His wife brought him to the Emergency Department after noticing his increasing drowsiness and confusion over the last few hours. He had been relatively well prior to this. His GP had prescribed Oramorph solution PRN for new onset generalised aches and pains four weeks ago. He had developed abdominal pain, which the GP attributed to opiate-induced constipation and prescribed lactulose 15 ml BD, providing partial relief. He had not experienced weakness, numbness, or speech impairment, and had taken the prescribed dose of oramorph. His current medications include oramorph solution 10mg BD, paracetamol 1g QDS, dihydrocodeine 60mg QDS, lactulose 15 ml BD, aspirin 75mg OD, atorvastatin 20mg ON, bisoprolol 2.5mg OD, Ramipril 2.5mg OD, and furosemide 40 mg OD.

On examination, the patient was drowsy with a GCS of 12 (E 3 M5 V4). His blood pressure was 102/68, heart rate 58 bpm, respiratory rate 10/min, oxygen saturations of 95% on air, and temperature 36.6ºC. Cardiovascular and respiratory systems were unremarkable. Examination of his central nervous system revealed normal sized pupils, and no focal neurological signs were found. There was no evidence of neck stiffness, and Kernig’s sign was negative. The patient was uncooperative with an abbreviated mental state examination.

Which investigation is most likely to provide a diagnosis of the underlying cause?

MRCP2-1506

A 28-year-old female presents with secondary amenorrhoea after discontinuing the oral contraceptive pill 8 months ago. She complains of frequent headaches and experiences difficulty standing up from a seated position or climbing stairs.

During the examination, milk was expressed from her breasts, and her visual fields showed bilateral defects in the upper outer quadrants.

The following laboratory results were obtained:
– Prolactin 1080 mIU/L (NR<360)
– FSH 0.1 IU/L (NR 1-11)
– LH 0.2 IU/L (NR 20-75)
– TSH 0.1 mIU/L (NR 0.3-6.0)
– T4 8 pmol/L (NR 10-25)
– 9am cortisol 20 nmol/L (NR 140-700)

A pituitary MRI revealed a 3 cm pituitary mass with tenting of the optic chiasm.

What is the next step in managing this patient?

MRCP2-1507

A 26-year-old woman presents to the hospital with increasing confusion. Her parents report a gradual history of weight loss, abdominal cramping, and lethargy. She has no medical history and takes no regular medications. She lives with her parents, and her mother has hypothyroidism while her father has hypertension controlled with bendroflumethiazide.
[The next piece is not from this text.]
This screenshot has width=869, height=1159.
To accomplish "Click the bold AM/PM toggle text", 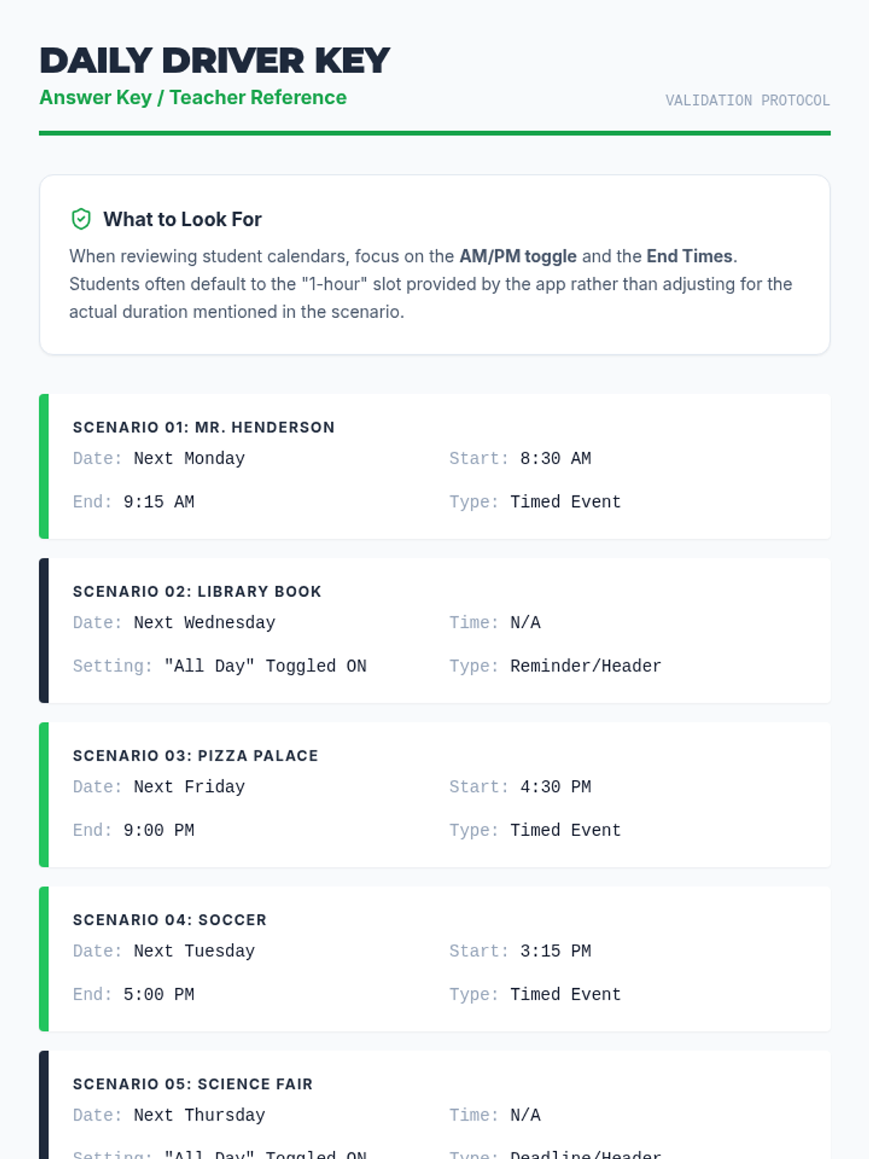I will click(518, 256).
During the examination, she appears thin with cool skin and sunken eyes. Her capillary refill time is 3 seconds, and her mucous membranes are dry. Bilateral symmetrical vesicular breath sounds are heard during chest auscultation. Her abdomen is soft with normal bowel sounds. She has a Glasgow Coma Scale of 14 and no focal neurology.

Her test results show:

Hb 10.4 g/dL
MCV 90 fL
WCC 6.4 *10^9/l
Platelets 170 *10^9/l

Na+ 105 mmol/L
K+ 5.8 mmol/L
Ur 8.8 mmol/L
Cr 90 µmol/L
Glucose 3.9 mmol/L

Urinary Osmolality 108 mmol/L
Urinary Sodium 67 mmol/L

Chest X-ray is clear, and CT Head shows no intracranial abnormalities.

What is the most probable diagnosis?